– Un zizi coin coin, s’il vous plait.
– Très bien, je vous apporte ça
Jamais de ma vie, je n’aurais imaginé passer une commande aussi ridicule ni vivre ce que j’allais découvrir ce jour-là. Par contre, je dois bien avouer que, dès que j’ai vu sur la carte du bar, dans la rubrique boisson, ces trois mots « zizi coin coin », je savais que je venais de rattraper au vol mon inspiration (ce truc magique m’échappe dès que je la cherche, comme un papier important perdu dans le rangement trop minutieux de mon bureau). En effet, à mes heures perdues (c’est-à-dire quand je glande devant mon écran, vêtue d’un pyjama pilou, une tasse de thé froid à la main), je cultive mon syndrome de poétesse ratée qui s’essaye aux histoires de cul dégoulinantes de cyprine. Malheureusement mon inspiration est inconstante et baise plus avec les écrivains de gare (ou d’aéroport, elle n’est pas farouche) qu’avec moi.
Tandis que je raconte ma vie, le serveur revient avec une sorte de limonade au citron, servie dans un verre haut. Je pose ma bouche sur la paille et aspire le zizi coin coin avec élégance, afin de signifier à mon interlocuteur que je suis, sans modestie aucune, la meilleure suceuse du monde. En lui jetant un coup d’œil, je comprends que ma tentative reste sans échos (pourtant, l’homme assis en face de moi ne sait pas, lui, que je porte, en secret bien sûr, un pilou brodé par ma grand-mère, véritable tue désir).

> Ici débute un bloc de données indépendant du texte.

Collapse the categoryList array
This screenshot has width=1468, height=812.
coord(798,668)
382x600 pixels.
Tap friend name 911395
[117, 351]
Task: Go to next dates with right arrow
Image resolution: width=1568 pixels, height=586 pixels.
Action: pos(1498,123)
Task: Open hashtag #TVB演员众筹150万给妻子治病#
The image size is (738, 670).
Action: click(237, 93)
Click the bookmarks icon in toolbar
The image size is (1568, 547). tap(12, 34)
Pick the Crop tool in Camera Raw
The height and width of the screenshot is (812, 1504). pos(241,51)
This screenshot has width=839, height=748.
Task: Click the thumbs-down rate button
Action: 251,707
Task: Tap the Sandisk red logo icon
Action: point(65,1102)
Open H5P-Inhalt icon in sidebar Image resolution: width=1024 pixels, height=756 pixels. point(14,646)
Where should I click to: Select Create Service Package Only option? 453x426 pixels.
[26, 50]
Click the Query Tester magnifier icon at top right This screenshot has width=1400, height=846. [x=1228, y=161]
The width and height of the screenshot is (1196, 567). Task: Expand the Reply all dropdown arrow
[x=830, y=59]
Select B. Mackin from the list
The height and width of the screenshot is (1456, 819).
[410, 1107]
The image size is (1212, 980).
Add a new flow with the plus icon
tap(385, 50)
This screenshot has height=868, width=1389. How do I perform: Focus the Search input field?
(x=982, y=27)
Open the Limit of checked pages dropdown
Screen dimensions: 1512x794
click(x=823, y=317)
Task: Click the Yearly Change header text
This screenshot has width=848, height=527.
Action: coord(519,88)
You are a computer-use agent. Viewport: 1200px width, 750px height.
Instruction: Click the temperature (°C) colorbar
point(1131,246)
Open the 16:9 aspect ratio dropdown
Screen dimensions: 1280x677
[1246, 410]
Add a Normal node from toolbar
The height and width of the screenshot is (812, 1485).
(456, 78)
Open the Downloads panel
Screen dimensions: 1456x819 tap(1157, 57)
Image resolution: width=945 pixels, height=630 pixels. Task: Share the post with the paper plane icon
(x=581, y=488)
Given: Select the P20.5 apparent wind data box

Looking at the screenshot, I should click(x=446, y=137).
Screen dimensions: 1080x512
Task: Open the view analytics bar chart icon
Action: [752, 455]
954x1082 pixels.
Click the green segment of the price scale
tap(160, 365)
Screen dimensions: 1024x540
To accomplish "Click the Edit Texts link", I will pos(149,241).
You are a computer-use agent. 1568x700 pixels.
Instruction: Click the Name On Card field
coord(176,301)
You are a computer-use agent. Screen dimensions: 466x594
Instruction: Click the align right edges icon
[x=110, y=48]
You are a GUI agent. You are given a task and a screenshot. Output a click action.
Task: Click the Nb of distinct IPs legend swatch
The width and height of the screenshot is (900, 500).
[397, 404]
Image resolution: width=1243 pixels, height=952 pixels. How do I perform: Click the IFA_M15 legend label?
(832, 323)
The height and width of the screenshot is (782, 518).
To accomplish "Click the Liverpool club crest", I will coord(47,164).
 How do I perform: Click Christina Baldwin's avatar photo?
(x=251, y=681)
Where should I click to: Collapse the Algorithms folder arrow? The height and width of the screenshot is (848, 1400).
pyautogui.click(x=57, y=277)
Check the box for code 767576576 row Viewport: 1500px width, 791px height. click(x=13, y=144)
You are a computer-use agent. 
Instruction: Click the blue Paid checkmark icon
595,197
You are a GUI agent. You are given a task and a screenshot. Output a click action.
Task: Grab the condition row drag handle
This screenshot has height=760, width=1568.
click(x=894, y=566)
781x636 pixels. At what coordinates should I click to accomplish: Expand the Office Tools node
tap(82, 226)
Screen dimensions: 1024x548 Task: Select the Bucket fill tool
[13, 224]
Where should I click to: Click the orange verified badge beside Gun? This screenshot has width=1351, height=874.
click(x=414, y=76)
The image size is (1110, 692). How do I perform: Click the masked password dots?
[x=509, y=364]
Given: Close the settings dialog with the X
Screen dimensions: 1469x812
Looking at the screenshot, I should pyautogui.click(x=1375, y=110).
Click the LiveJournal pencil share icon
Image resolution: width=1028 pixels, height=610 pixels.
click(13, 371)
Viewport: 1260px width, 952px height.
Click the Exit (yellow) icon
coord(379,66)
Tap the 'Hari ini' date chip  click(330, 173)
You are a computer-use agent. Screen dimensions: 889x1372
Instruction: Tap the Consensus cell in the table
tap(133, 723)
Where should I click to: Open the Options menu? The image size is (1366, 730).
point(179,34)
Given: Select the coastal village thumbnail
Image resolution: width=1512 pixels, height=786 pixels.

C’est alors qu’entre deux silences, l’homme me demande si je connais l’orgasme forcé. (Je suis obligée d’ouvrir cette nouvelle parenthèse pour faire part d’une interrogation existentielle. Pourquoi, dans ma vie sexuelle, il y a toujours un type pour me poser une question bourrée de jargon abscons ? T’es top ou bottom ? T’es échangiste ou mélangiste ? T’es champagne ou campagne ? ). Alors non je ne connais pas l’orgasme forcé, d’ailleurs comment peut-on forcer un orgasme, ça parait un peu con comme concept. Malgré le ton rebelle que j’emploie, l’homme ne se laisse pas démonter. Il veut savoir si j’ai envie d’essayer. Je réponds un petit oui gêné. Ce oui sera la cause d’un non convaincu (subtile figure de style qui annonce un con vaincu vers la fin de cette histoire).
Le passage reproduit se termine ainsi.